If you do have another antivirus program installed (like Avira or BitDefender), Microsoft Defender will automatically disable itself and get out of your way. If you head to Windows Security > Virus & threat protection, you’ll see a message saying “You’re using other antivirus providers” if you have another antivirus program installed and activated. This means that Windows Defender is disabled. The process may run in the background, but it shouldn’t use CPU or disk resources attempting to scan your system.
However, there is a way to use both your antivirus program of choice and Microsoft Defender. On this same screen, you can expand “Microsoft Defender Antivirus options” and enable “Periodic scanning.” Defender will then perform regular background scans even while you’re using another antivirus program, providing a second opinion and potentially catching things your main antivirus might miss.

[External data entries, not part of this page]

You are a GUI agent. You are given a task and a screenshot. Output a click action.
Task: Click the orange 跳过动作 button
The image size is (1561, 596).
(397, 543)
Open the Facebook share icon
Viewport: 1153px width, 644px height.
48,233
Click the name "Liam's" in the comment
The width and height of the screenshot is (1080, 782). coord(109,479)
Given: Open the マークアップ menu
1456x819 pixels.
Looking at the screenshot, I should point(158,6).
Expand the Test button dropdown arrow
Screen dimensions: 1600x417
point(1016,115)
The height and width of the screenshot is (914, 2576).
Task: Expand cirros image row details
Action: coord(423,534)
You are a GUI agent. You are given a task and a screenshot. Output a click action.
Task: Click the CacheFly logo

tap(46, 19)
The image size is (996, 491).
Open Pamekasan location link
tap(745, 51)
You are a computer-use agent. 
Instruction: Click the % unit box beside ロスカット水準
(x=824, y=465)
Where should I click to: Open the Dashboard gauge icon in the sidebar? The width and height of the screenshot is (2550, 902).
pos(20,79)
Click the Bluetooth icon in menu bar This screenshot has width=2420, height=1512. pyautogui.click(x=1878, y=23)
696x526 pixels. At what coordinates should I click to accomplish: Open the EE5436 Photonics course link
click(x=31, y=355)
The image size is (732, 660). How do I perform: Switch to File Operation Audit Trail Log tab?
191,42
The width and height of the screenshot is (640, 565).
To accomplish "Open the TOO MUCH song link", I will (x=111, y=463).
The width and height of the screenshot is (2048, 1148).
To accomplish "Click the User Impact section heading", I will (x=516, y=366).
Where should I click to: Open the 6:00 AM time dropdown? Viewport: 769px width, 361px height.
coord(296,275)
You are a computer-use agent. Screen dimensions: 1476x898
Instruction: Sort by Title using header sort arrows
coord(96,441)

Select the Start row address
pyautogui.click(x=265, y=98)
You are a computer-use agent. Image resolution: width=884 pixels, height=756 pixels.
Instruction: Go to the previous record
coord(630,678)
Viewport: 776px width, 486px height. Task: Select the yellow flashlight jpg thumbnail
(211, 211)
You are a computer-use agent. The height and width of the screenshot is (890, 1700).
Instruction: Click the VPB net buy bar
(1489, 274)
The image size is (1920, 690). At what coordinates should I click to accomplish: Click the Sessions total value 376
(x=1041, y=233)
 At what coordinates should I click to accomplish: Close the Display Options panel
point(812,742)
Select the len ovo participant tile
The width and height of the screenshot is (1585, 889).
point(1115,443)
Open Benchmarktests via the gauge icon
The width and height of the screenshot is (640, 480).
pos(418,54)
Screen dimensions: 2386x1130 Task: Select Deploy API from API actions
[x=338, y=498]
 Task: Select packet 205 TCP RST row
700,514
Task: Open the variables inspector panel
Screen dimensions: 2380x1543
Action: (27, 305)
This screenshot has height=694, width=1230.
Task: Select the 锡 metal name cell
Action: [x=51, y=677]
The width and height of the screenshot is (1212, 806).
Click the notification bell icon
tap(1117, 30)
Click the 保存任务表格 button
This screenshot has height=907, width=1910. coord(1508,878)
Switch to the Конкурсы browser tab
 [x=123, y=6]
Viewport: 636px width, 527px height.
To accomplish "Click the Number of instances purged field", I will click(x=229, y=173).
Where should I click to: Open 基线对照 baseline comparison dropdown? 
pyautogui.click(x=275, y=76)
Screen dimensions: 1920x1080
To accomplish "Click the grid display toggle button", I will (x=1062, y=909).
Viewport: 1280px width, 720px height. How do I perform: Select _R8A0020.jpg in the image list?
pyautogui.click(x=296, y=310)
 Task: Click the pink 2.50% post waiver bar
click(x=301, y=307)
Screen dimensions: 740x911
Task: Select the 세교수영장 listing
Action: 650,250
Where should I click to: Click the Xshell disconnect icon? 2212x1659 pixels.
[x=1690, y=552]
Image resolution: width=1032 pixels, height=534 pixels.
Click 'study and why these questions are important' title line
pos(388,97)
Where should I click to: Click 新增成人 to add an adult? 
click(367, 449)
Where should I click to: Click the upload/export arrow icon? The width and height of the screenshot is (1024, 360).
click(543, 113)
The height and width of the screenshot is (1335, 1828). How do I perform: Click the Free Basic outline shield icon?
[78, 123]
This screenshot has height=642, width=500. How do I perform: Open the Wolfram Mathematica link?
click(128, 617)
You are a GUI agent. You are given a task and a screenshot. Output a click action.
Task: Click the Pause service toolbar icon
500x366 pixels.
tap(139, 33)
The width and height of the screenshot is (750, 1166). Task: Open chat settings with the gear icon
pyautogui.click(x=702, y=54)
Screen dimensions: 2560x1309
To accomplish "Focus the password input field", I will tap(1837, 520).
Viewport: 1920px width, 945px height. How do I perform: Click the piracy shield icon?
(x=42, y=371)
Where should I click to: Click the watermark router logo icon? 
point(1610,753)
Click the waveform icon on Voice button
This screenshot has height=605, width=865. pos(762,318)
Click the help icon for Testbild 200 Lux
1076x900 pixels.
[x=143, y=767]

If you see Microsoft Defender using CPU even while you have other antivirus tools installed and want to stop it, head here and ensure the Periodic scanning feature is set to “Off.” If it doesn’t bother you, feel free to enable Periodic scanning—it’s another layer of protection and additional security. However, this feature is off by default.
Is It a Virus?
We haven’t seen any reports of viruses pretending to imitate the Antimalware Service Executable process. Microsoft Defender is itself an antivirus, so it should ideally stop any malware attempting to do this in its tracks. As long as you’re using Windows and have Microsoft Defender enabled, it’s normal for it to be running.
If you’re really concerned, you can always run a scan with another antivirus application to confirm nothing malicious is running on your PC.